Aim of the exercise:
Copy out the material word for word, beginning at the line that contains "How do I perform: Expand" and stopping after the line that contains "click(714, 354)".

>> Begin Information provided

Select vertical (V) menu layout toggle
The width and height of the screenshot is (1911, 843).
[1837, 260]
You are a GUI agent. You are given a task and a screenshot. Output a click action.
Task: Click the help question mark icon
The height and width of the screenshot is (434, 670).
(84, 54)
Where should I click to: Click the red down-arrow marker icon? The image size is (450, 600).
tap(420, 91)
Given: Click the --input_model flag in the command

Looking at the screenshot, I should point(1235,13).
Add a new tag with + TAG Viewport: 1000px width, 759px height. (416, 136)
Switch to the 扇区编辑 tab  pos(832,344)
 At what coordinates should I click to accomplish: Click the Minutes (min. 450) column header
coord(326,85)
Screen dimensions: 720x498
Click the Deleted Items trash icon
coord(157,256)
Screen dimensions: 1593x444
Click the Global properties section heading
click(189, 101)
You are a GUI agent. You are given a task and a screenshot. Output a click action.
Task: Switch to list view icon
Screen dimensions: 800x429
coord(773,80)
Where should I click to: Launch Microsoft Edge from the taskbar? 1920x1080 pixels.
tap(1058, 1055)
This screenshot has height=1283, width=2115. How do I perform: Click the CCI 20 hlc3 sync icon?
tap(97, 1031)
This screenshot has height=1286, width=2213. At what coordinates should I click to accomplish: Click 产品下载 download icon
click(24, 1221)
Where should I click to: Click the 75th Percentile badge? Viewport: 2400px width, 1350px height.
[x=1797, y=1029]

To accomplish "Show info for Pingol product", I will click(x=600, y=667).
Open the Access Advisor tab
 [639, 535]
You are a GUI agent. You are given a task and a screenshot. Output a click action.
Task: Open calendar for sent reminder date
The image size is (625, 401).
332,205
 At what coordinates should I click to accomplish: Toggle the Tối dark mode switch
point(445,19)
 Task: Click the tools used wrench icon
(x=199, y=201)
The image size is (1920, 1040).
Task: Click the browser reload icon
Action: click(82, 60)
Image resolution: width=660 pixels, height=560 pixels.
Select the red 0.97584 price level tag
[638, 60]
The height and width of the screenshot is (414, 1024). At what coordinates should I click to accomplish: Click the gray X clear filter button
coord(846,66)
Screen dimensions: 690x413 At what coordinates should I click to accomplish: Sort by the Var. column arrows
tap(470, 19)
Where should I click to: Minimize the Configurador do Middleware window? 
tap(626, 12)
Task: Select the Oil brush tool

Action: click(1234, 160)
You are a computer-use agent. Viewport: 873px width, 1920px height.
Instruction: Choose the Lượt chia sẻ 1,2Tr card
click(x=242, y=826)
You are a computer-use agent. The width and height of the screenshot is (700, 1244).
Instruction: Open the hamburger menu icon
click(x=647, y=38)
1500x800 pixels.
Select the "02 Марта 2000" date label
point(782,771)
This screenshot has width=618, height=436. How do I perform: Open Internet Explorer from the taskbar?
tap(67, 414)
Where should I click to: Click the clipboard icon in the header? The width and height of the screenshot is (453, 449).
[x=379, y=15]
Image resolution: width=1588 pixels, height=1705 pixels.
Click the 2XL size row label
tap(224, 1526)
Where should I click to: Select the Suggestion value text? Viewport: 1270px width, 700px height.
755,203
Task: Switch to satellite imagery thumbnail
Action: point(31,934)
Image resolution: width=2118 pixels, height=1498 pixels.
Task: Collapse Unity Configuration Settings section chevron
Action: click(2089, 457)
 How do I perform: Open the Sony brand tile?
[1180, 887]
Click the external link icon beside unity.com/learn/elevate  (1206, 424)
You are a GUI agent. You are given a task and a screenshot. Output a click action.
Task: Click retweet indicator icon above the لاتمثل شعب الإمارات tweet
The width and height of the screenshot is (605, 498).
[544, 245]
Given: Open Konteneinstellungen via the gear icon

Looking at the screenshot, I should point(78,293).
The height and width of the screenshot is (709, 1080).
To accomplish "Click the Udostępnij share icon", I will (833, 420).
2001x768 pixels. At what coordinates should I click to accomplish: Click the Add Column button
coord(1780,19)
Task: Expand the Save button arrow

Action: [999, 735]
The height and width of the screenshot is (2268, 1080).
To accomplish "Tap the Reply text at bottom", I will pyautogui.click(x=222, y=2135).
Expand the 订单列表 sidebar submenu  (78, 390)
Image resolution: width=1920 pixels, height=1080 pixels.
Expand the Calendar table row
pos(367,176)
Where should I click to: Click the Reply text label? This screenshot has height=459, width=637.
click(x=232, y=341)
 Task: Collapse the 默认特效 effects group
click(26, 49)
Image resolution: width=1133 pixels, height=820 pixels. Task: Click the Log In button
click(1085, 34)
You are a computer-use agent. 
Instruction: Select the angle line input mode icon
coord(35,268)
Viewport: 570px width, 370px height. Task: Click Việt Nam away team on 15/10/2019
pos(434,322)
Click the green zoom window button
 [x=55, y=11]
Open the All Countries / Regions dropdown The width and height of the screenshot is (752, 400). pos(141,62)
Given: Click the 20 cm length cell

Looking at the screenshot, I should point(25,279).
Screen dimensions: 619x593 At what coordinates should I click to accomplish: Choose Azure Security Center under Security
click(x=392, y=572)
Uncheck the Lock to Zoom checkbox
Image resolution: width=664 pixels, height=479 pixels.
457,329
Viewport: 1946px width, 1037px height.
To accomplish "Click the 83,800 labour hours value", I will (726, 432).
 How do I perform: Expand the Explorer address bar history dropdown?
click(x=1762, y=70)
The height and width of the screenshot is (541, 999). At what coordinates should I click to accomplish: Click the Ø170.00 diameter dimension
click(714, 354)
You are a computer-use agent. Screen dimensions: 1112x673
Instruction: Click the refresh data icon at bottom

>> End Information provided

Task answer:
 How do I perform: Expand the Explorer address bar history dropdown?
click(x=1762, y=70)
The height and width of the screenshot is (541, 999). At what coordinates should I click to accomplish: Click the Ø170.00 diameter dimension
click(714, 354)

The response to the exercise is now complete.